◆ Polecenie:
Proszę przepisać fragment danych od wiersza zawierającego „Given: Switch to the <制造工序过程> tab” do wiersza zawierającego „coord(1274,31)” włącznie, zmieniając nazwę „refresh icon” na „reload icon”. Reszta ma pozostać bez zmian.

§ §

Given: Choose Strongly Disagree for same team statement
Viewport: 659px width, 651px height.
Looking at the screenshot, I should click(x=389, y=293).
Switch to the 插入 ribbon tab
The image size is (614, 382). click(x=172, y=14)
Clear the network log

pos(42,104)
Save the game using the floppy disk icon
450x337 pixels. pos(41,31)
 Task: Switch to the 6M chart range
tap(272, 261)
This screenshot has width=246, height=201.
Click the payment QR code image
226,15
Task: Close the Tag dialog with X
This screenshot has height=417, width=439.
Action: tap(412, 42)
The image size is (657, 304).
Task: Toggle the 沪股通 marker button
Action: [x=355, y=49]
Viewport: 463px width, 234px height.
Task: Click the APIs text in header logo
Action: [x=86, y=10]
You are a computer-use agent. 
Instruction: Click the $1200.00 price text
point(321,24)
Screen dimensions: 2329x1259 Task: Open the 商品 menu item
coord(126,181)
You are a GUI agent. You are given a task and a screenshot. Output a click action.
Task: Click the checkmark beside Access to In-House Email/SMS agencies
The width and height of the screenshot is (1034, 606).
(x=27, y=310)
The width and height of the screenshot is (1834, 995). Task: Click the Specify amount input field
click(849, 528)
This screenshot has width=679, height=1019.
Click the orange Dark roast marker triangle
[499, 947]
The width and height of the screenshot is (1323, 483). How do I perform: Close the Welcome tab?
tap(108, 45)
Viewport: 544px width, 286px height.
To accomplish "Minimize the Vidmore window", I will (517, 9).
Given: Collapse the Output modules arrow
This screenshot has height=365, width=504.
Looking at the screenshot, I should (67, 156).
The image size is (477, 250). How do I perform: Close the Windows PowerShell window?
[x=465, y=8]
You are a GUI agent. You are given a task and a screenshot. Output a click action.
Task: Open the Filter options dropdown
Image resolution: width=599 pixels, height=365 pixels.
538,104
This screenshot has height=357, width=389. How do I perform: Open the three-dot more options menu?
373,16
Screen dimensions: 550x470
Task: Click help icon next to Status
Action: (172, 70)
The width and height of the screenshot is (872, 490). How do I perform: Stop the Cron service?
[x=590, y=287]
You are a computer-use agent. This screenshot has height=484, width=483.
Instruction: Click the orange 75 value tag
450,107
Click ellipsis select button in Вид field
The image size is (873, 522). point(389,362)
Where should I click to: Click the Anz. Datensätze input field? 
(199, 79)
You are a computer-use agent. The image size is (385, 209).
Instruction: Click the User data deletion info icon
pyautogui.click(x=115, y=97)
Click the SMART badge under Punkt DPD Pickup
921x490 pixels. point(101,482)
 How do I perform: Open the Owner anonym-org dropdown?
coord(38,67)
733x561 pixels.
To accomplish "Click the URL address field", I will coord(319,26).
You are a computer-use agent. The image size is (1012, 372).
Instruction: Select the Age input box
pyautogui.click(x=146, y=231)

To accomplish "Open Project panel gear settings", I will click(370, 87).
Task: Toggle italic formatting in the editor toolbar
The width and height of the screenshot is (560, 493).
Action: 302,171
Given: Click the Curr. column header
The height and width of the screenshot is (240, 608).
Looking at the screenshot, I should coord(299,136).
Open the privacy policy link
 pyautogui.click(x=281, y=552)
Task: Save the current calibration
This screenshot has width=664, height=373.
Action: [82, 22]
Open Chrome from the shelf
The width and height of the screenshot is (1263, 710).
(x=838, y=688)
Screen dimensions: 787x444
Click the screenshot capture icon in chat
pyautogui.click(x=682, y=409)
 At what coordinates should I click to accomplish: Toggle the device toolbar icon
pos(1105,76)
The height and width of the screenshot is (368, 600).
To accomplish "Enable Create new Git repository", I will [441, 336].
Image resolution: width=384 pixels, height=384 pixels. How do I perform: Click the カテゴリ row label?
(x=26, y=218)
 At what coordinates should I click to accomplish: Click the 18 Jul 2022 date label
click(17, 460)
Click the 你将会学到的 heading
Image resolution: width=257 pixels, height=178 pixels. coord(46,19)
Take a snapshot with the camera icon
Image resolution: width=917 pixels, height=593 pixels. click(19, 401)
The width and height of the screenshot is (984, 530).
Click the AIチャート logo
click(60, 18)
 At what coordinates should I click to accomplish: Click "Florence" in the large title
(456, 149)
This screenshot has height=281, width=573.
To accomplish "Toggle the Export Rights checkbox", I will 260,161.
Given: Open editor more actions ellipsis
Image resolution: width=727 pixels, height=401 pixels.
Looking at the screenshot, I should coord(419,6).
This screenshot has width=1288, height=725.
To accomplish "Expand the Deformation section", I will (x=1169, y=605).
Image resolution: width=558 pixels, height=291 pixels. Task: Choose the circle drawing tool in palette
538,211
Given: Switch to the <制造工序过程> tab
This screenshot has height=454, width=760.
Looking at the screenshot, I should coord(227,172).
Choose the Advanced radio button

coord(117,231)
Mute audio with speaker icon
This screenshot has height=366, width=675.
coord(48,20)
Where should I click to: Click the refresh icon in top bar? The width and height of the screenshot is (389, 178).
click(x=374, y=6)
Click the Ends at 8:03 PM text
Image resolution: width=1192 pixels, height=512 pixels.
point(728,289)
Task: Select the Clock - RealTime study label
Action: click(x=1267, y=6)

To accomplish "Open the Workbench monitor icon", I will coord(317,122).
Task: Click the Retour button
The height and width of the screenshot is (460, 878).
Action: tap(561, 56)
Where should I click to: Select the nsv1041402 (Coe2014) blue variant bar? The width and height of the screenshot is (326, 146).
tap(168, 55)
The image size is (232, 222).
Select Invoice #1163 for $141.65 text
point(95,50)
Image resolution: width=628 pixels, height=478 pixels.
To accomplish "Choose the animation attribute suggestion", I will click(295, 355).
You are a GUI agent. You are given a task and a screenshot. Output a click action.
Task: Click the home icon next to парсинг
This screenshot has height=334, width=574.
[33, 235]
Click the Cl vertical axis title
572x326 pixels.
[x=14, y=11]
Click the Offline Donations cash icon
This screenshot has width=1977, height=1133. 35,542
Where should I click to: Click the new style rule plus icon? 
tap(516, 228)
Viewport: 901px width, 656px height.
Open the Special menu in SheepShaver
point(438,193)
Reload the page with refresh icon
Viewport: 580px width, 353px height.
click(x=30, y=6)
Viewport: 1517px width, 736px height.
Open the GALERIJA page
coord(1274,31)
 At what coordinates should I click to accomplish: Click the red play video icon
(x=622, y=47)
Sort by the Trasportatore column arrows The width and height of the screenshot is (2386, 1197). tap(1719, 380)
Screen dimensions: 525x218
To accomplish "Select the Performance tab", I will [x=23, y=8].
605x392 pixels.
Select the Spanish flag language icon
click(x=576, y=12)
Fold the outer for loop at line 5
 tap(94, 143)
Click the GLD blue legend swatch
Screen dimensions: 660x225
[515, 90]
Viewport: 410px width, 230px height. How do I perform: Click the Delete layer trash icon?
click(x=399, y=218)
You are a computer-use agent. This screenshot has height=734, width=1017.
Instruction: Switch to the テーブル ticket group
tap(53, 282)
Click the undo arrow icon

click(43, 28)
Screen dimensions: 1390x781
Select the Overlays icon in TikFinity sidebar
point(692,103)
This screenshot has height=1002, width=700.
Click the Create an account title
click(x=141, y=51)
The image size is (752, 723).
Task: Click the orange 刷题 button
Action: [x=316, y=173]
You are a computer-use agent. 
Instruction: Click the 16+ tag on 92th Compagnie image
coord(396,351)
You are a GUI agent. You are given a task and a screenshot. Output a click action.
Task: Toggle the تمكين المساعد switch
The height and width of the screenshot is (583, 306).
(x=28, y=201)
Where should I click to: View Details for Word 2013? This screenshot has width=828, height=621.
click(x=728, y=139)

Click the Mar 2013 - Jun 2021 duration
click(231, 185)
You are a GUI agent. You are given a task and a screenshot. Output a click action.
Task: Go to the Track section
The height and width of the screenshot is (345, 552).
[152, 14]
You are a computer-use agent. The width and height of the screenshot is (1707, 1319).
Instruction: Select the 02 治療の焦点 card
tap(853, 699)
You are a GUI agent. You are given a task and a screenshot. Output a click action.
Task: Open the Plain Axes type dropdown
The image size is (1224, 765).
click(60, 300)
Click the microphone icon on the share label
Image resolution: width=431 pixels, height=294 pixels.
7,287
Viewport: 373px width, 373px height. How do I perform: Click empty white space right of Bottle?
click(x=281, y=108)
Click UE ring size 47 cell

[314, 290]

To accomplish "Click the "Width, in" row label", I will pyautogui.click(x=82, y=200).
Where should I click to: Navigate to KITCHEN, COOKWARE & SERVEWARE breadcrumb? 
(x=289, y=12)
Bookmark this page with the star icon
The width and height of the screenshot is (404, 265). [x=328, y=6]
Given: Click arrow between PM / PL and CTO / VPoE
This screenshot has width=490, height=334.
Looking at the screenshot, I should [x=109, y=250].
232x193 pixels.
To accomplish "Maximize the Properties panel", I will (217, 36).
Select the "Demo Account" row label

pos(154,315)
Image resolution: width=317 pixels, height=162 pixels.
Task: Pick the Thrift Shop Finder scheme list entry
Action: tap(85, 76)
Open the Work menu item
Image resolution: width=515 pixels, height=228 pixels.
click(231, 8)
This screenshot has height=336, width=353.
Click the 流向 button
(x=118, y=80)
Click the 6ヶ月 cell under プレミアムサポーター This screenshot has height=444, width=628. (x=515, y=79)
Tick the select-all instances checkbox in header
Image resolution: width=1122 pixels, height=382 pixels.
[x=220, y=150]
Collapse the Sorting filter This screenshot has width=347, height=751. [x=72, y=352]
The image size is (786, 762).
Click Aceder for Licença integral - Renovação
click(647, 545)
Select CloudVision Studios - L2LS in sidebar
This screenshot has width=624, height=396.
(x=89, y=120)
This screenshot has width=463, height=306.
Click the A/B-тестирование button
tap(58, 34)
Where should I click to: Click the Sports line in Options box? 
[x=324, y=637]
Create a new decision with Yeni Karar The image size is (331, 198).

§ §

◆ Pełna odpowiedź:
Given: Switch to the <制造工序过程> tab
This screenshot has height=454, width=760.
Looking at the screenshot, I should coord(227,172).
Choose the Advanced radio button

coord(117,231)
Mute audio with speaker icon
This screenshot has height=366, width=675.
coord(48,20)
Where should I click to: Click the reload icon in top bar? The width and height of the screenshot is (389, 178).
click(x=374, y=6)
Click the Ends at 8:03 PM text
Image resolution: width=1192 pixels, height=512 pixels.
point(728,289)
Task: Select the Clock - RealTime study label
Action: click(x=1267, y=6)

To accomplish "Open the Workbench monitor icon", I will coord(317,122).
Task: Click the Retour button
The height and width of the screenshot is (460, 878).
Action: tap(561, 56)
Where should I click to: Select the nsv1041402 (Coe2014) blue variant bar? The width and height of the screenshot is (326, 146).
tap(168, 55)
The image size is (232, 222).
Select Invoice #1163 for $141.65 text
point(95,50)
Image resolution: width=628 pixels, height=478 pixels.
To accomplish "Choose the animation attribute suggestion", I will click(295, 355).
You are a GUI agent. You are given a task and a screenshot. Output a click action.
Task: Click the home icon next to парсинг
This screenshot has height=334, width=574.
[33, 235]
Click the Cl vertical axis title
572x326 pixels.
[x=14, y=11]
Click the Offline Donations cash icon
This screenshot has width=1977, height=1133. 35,542
Where should I click to: Click the new style rule plus icon? 
tap(516, 228)
Viewport: 901px width, 656px height.
Open the Special menu in SheepShaver
point(438,193)
Reload the page with reload icon
Viewport: 580px width, 353px height.
click(x=30, y=6)
Viewport: 1517px width, 736px height.
Open the GALERIJA page
coord(1274,31)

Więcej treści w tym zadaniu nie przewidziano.